Crianças que experimentam álcool em casa correm um grande risco: Entenda

Segundo levantamento, 43% dos pais acreditam que as crianças devem ser introduzidas ao álcool antes dos 15 anos de idade

O consumo de álcool por crianças e adolescentes pode ser uma grande preocupação para os pais.

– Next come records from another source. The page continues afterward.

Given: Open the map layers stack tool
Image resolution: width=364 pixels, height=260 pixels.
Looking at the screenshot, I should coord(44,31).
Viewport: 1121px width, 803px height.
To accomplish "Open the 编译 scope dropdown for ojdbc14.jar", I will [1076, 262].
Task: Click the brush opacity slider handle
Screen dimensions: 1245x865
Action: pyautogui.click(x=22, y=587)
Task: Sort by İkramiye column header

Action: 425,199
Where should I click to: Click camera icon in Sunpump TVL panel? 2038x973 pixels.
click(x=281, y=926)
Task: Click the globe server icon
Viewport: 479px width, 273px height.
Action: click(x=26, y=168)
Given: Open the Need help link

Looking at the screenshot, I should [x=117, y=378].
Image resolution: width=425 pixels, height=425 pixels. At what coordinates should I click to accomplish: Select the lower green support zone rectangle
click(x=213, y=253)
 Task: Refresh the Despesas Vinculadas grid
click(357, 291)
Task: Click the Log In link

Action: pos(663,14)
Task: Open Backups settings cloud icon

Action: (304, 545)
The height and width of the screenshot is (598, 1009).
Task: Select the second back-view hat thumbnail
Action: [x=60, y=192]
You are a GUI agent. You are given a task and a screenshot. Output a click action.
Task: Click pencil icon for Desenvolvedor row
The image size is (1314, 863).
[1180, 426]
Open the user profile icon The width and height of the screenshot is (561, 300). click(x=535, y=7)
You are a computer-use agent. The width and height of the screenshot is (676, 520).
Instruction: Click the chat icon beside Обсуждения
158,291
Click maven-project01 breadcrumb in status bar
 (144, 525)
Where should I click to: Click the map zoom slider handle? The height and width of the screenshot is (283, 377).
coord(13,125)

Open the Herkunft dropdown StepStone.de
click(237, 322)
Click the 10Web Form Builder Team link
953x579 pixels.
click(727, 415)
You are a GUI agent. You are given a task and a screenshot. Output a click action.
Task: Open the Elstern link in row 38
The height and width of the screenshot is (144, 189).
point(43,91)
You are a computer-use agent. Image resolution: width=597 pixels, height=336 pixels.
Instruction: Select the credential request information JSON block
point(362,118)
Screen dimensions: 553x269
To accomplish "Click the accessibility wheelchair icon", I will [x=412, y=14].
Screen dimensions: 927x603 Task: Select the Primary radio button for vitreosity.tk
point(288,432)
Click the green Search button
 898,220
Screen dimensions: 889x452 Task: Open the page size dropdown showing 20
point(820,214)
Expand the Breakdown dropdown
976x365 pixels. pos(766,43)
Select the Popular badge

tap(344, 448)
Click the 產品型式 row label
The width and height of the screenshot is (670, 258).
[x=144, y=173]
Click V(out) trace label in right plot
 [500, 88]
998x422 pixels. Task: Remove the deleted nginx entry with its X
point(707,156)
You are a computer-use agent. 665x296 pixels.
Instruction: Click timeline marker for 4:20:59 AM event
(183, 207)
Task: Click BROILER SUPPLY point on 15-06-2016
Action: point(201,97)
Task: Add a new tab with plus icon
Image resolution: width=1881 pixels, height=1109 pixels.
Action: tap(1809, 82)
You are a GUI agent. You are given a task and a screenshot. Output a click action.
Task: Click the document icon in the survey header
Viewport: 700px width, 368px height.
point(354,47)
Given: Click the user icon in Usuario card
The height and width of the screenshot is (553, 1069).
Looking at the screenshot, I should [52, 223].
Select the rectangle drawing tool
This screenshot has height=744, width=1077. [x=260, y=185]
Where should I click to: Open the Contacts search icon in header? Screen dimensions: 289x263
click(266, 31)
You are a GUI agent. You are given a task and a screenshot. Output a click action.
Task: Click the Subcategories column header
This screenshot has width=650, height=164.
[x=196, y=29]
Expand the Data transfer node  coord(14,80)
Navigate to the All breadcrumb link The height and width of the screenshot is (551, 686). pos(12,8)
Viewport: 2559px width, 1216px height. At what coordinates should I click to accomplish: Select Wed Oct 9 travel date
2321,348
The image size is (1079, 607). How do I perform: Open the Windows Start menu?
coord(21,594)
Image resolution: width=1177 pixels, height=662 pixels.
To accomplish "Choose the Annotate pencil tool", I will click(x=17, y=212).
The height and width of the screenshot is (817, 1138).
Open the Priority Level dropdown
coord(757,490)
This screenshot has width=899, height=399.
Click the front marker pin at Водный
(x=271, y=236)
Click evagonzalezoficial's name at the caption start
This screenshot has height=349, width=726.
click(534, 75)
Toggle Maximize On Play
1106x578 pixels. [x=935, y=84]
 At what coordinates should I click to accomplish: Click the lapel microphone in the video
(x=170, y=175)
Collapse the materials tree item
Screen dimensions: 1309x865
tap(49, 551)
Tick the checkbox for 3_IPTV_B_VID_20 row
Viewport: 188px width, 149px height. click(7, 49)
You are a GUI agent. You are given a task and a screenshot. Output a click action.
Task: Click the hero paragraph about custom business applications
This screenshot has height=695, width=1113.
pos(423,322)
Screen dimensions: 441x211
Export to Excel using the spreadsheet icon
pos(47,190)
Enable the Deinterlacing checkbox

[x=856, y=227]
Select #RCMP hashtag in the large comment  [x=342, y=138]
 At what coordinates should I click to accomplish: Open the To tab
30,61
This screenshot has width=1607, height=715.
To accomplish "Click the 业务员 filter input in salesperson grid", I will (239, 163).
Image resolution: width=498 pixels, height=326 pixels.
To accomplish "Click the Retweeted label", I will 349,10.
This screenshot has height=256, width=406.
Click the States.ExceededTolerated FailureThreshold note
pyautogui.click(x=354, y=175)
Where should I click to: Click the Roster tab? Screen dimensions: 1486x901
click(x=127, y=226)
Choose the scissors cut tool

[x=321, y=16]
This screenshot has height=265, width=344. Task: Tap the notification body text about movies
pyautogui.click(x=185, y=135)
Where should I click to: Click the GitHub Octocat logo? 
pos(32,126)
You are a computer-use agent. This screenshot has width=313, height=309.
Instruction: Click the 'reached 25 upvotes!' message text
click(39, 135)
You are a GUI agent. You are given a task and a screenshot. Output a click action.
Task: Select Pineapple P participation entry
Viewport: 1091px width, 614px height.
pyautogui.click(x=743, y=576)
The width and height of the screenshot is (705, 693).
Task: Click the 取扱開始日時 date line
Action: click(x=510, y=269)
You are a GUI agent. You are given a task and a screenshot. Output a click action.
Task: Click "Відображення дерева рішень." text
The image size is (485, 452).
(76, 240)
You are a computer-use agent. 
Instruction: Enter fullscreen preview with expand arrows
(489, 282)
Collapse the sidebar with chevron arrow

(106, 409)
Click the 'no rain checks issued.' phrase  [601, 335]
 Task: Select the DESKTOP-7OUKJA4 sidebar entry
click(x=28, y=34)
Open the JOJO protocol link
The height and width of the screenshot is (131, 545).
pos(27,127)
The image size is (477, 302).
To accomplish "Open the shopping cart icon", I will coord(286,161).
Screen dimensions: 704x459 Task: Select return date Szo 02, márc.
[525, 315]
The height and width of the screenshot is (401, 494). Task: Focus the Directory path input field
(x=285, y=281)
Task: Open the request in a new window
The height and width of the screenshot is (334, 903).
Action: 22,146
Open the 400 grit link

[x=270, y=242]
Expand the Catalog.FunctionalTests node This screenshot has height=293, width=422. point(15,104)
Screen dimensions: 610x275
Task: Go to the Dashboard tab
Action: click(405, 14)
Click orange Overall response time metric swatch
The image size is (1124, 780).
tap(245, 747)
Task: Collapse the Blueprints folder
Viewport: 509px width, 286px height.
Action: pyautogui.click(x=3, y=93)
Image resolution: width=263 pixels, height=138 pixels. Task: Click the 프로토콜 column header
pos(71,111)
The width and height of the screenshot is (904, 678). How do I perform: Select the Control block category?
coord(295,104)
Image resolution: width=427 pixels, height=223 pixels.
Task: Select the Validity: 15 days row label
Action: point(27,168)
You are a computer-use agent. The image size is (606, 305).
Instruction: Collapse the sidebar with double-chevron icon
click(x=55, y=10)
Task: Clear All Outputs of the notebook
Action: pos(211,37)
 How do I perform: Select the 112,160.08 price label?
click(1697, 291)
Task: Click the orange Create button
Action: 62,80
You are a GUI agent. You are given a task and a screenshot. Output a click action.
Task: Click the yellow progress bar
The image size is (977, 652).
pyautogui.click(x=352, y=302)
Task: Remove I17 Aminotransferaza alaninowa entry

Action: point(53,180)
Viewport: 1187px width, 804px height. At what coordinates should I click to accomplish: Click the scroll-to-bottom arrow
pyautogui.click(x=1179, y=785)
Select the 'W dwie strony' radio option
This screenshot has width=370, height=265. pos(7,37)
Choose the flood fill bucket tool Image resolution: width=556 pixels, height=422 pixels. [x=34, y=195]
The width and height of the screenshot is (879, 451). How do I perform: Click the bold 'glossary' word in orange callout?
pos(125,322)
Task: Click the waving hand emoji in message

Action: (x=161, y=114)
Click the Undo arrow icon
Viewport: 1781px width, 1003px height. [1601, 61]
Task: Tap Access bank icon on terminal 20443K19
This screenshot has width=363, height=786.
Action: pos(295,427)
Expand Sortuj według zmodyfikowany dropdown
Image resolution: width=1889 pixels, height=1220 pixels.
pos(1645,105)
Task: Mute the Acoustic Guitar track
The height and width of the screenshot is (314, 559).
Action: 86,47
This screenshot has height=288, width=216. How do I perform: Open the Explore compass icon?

A fim de evitar comportamentos nocivos no futuro, há quem prefira liberar pequenas doses de bebidas alcoólicas para os pequenos, para que eles não se sintam tentados a experimentar o álcool por curiosidade no futuro, tornando-se alcoólatras.

Entretanto, segundo um estudo publicado no Independent, crianças que têm acesso em casa ao álcool (em idades prematuras) podem tornar-se grandes consumidoras de bebidas alcoólicas na fase adulta.

Por meio de uma campanha chamada “What’s the Harm” (em tradução livre, “qual o dano?”), cientistas estão alertando os pais para que não deixem seus filhos consumirem álcool antes dos 15 anos de idade.

Colin Shevills, diretor do Alcohol awareness group Balance, movimento que conscientiza as pessoas em relação ao consumo de álcool, vai além e afirma que nenhuma criança deveria beber antes dos 18 anos de idade. Em entrevista ao Independent, ele afirma que o consumo precoce pode afetar o desenvolvimento cerebral e causar doenças mentais.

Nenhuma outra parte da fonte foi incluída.